The prerequisite is that you have a basic understanding of the algorithm as we will not discuss "how the algorithm works". In this post, we will learn about RandomForest(RF).
We will understand,
- Why it is said that RandomForest never overfits
- What are Bagging and OOB
- Should we always trust the Feature Importance result of RF algorithm
- How to look into individual Trees of using Scikit-Learn
- Understanding a few of the important parameter of Scikit-Learn e.g. max_features
What is BootStrap, and OOB
Bootstrap is a sampling approach where we resample with replacement. The advantage of this approach is that all the samples are independent. This leads to high variance among different samples which is the key requirement when building a Variance reduction Ensembling model i.e. Bagging, RandomForest. Let's see the steps
a. Select a single data point
b. Put it back
c. Select the next data point
d. Repeat
Yes, you are thinking absolutely correct. This will result in many data points coming out multiple times and few datapoints not coming out at all.

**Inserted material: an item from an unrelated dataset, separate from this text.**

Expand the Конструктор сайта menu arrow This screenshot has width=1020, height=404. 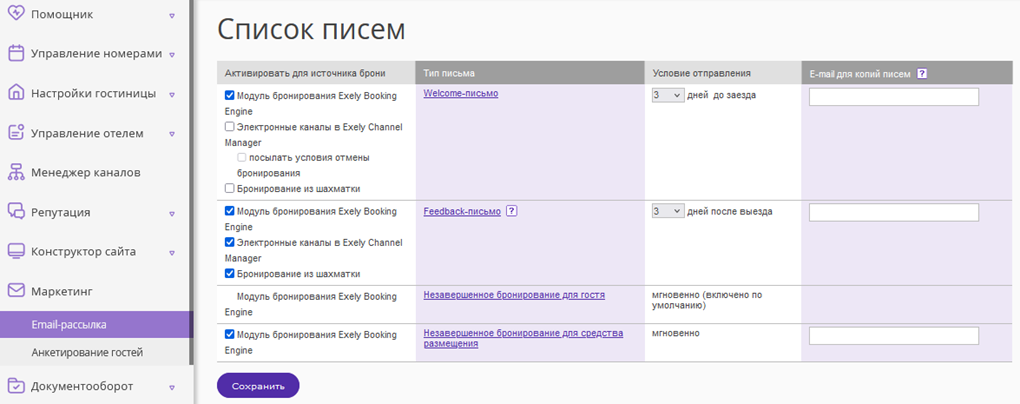coord(172,252)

The data points which didn't compile for a particular sampling round are called an Out-of-Bag sample. This gives us a readily available validation sample when we use Bootstrap. At the same time, the sample on which we train our model has a lesser number of effective data points and hence more Bias. Let's generate the same using Scikit-Learn
from sklearn.utils import resample
x_train = [1, 2, 3, 4, 5, 6, 7, 8, 9, 10]
# We have kept sample size same as training data. How we do in Bagging
sample = resample(x_train, replace=True, n_samples=len(x_train))
oob = [elem for elem in x_train if elem not in sample]
sample
Result
[10, 6, 6, 5, 3, 3, 10, 2, 4, 8]
6, 3,10 are repeated. [1, 7, 9 ] are OOB
In this way, you may generate as many samples as you want and build a RandomForest(actually Bagging model) from scratch using a DecisionTree model.
What is the % of OOB data point
You might be pondering on this question. It's roughly 37%. Why 37%?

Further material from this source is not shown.